Researchers Ivona Alexandra and Bogedan Botezatu released a detailed white paper on the threat, which they said had a network of malicious domains, each of which was used for a specific task - download, upload, remote access trojan-related actions, and malware DLL delivery).
"The payloads are diversified and include capabilities to download and execute additional binary files, collect private information and remotely execute commands on the system," they said.
Highly targeted spam messages with a malicious VBS file attached appeared to be the main means of infecting Windows computers. The script acts as a downloader for further malicious payloads from a distribution server.
The IP address “220.127.116.11” hosts the “down.pzchao.com”. New components are downloaded and executed on the compromised hosts at every stage of the attack as seen below.
Botezatu told iTWire in response to queries that PZChao used several readily-built components such as the open-source Gh0stRAT that have been seen in the past.
"Tech-wise, PZChao can't compare to the TAO (Equation Group). However, judging by different metrics (such as the success rate of the attack), the PZChao approach is proven to work and have the same outcome as a state-of-the-art, brand-new attack: data exfiltration over a long period of time," he added.

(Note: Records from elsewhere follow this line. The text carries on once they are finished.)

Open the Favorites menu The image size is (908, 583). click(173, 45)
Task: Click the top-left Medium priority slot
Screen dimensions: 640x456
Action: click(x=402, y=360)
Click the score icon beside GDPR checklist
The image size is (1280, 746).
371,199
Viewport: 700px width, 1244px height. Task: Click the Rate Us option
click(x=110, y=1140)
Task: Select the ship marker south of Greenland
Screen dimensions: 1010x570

The server, as well as the entire infrastructure, had been taken offline following abuse complaints to South Korean authorities. "But this does not change anything for the victims who have already fallen for the attack and had their information compromised," Botezatu added.

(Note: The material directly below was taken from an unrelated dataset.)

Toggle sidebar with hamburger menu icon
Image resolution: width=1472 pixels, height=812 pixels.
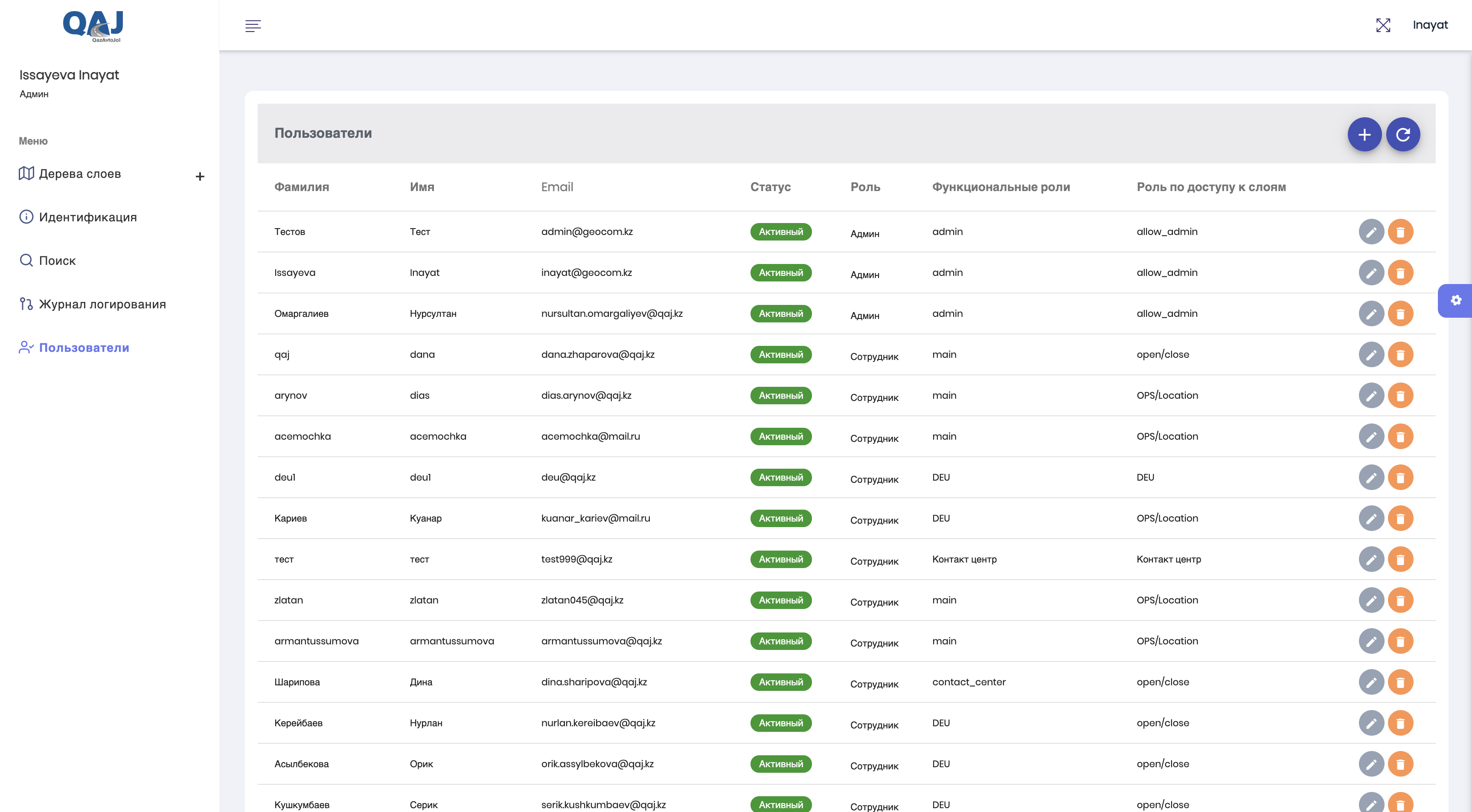253,26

"Hackers can easily re-create this environment on a different server, in a different part of the world and reconfigure the payloads to connect to the new infrastructure."
Asked about the extent of the spread of PZChao and the use it was put to, he said, given the nature of the targets — entities in education, government, telecommunications and technology — "we believe that this is a highly targeted attack that focuses on gathering intelligence and intellectual property".
A simplified view of the location and nature of the targets.
"Advanced persistent threat groups are not exclusively focused on politics, but rather go for the full spectrum of mission-critical infrastructure. Political and commercial espionage go hand in hand, especially in countries where advanced intellectual property stolen from say, a US company, could be paired with a cheap workforce to create extremely competitive products."
As to the name chosen for the malware, Botezatu said: "Operation PZChao has been called like that because it is centred around a command and control infrastructure located at pzchao(dot)com. We have no idea what went through the attacker's mind when they chose this domain name, but this name is unique enough to differentiate this attack from other extremely similar attacks."